Although all of that above certainly sets up the plot of the film, Sator is not really invested in a plot. It’s invested in the narrative. Not the why things happen in the order they do, but the manner that it’s shown onscreen and resonating emotionally with the characters and vicariously to the audience. The meticulous pacing of the film partnered with the naturalistic and minimalist approach to storytelling can be difficult for a viewer. Backstories and familial relationships are only loosely drawn together while the actual onscreen horror doesn’t really arrive until the third act with hints at the supernatural elements in the majority of the film. What Sator does succeed at is crafting such a dense and natural sense of existential dread that it’s hard not to hold one’s breath as they are attempting to piece together the film's parts and figure out what is going to happen. Those hints at something more sinister and powerful make for some fantastic sequences, including the discovery of a woman tied to a tree at night that results in a quick but shocking chase sequence, and director/writer/producer/man-at-arms Graham ably navigates most of the pitfalls of his choices. The visuals are often striking, the performances are allowed to breathe and settle in the character beats, and the culmination in the third act is at times surprisingly violent and yet melancholic.
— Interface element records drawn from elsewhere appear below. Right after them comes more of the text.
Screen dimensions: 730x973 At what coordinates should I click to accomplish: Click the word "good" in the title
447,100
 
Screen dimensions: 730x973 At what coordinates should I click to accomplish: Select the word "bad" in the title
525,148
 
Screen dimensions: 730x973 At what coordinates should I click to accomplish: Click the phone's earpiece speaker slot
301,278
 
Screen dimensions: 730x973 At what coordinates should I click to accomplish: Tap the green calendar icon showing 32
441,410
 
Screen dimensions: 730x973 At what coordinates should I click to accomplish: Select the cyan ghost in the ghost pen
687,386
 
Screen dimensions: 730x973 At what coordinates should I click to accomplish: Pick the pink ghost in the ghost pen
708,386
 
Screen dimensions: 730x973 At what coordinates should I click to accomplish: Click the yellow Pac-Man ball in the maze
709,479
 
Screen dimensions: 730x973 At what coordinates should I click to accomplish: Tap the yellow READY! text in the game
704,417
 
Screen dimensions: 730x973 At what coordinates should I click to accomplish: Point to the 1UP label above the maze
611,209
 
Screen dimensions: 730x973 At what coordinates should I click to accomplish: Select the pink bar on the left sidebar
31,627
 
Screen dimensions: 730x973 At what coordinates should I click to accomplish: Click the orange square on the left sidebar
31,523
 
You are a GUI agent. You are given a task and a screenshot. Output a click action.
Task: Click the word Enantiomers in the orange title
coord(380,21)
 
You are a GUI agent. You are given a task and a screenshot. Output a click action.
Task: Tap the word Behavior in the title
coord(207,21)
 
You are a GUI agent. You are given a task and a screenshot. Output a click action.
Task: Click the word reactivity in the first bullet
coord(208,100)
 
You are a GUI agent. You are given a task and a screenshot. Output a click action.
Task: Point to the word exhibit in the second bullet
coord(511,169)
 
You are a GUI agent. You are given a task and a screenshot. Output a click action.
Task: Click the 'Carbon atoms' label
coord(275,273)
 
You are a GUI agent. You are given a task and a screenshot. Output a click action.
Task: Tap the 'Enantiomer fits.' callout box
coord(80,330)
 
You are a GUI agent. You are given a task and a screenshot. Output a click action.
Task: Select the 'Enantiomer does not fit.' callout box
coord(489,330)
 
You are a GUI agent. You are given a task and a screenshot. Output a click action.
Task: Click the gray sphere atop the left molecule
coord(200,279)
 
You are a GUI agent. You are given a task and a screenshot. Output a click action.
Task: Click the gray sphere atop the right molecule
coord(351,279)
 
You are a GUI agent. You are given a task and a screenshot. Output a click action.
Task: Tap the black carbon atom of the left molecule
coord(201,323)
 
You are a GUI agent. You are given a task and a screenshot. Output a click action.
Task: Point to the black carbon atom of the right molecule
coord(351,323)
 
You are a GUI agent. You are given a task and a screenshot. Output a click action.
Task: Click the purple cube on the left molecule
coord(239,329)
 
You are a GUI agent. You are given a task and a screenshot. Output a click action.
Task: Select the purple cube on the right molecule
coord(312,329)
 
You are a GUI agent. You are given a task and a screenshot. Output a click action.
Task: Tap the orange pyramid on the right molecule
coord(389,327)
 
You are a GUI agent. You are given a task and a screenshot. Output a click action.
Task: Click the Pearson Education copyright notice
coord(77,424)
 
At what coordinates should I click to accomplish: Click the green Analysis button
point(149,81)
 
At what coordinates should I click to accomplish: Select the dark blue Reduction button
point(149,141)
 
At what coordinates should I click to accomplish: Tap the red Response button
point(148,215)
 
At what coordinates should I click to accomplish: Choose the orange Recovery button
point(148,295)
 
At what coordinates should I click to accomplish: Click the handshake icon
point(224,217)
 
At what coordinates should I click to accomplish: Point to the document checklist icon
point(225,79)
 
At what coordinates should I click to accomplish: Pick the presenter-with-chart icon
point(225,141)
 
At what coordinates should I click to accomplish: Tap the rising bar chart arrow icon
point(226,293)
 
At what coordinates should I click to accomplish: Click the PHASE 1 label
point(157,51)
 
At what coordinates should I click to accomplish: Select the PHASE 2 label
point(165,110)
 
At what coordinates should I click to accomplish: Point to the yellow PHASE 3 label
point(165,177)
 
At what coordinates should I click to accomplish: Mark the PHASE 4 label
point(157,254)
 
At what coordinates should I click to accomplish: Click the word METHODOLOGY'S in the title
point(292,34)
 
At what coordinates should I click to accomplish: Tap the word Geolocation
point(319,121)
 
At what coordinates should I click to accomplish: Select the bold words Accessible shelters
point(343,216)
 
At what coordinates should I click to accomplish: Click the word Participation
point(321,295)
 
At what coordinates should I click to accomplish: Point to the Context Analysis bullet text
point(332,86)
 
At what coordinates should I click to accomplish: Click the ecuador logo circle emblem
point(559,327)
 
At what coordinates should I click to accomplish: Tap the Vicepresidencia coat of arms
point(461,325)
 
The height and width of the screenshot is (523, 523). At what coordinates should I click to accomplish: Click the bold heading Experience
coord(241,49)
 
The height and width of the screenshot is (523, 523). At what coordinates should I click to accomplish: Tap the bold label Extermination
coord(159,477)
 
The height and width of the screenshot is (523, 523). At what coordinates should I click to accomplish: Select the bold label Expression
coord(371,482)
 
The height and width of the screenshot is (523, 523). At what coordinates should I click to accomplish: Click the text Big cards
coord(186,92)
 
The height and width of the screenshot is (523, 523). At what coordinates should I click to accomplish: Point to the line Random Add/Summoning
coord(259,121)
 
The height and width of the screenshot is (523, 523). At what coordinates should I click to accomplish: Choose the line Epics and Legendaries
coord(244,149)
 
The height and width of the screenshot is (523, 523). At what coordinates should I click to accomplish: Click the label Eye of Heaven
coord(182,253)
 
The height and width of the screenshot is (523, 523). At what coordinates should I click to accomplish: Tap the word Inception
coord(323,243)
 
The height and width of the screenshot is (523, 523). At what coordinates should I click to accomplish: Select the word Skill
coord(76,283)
Sator is going to be a film that ultimately divides horror fans. It’s arthouse and minimalistic approach to setting up its story and executing it will undoubtedly leave more casual horror fans bored or disconnected from it. Like many films of this variety, Sator requires its audience to give in to its style and work at putting the pieces together themselves. The unanswered questions certainly nag after the film’s credits fade, but it’s a film that does linger. The visuals and emotional weight of it carry it further than expected. Here’s to hoping that some studios see the heart, intimacy, and talents of Jordan Graham and give him a bigger budget to complete his next feature. If this is what he can do with his own two hands, imagine what the future holds with some financial support and the talents of other strong creative voices.